You wander down the beaten concrete path of a dimly lit, brick-lined alley; intently following the vibrations of a fuzzy bass that is barely audible, but which still manages to roll around heavily in your chest cavity.

Drops of dirty rainwater slip off of the side of a sheet-metal roof onto your head as you reach a corroding dumpster with a small window hovering above. The music is louder: muffled, raspy vocals can be distinctly heard between the sounds of the cars passing by the entrance to the alley.

You hoist yourself up onto the dumpster, staining your palms orange with damp rust. Steadying yourself against the brick wall, you come up to your full height and gaze through the window into the poorly lit room below. Several lamps giving off slightly different shades of cream silhouette the steel columns holding up the empty warehouse and cast harsh shadows on the faces of the band who are gathered in the middle of the room.

You push the window open and the sound rushes out; it’s still not quite clear thanks to the lack of a proper PA or sound system, but it has such immediacy that you don’t even seem to notice. Despite the precarious foundation upon which you are currently standing, you begin to move your body with the beat and smack your hand against the side of your thigh in rhythm.

The music feels like something you’ve heard before, which helps you to forget about the occasional gusts of wind that prick up the hairs on your arms. The consistency with which the band propels itself forward is slowed only by the occasional break between songs; time filled with the lighting of cigarettes and deep swallows of brown-bottled beer.
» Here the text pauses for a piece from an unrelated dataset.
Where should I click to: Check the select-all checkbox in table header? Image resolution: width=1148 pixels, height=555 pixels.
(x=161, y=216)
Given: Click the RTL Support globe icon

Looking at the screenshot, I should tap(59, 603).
Before you know it, the band stops playing for good and the lights go down to black. You jump down onto the buckling pavement and walk home. You have a hard time picking out one track from another as the music plays over in your mind, but despite this, you can’t help but feel that you’ve heard something special.

You only wish you could hear it again.


Turn the record back over to side one, start the turntable, and put the needle on the soon to be well worn grooves.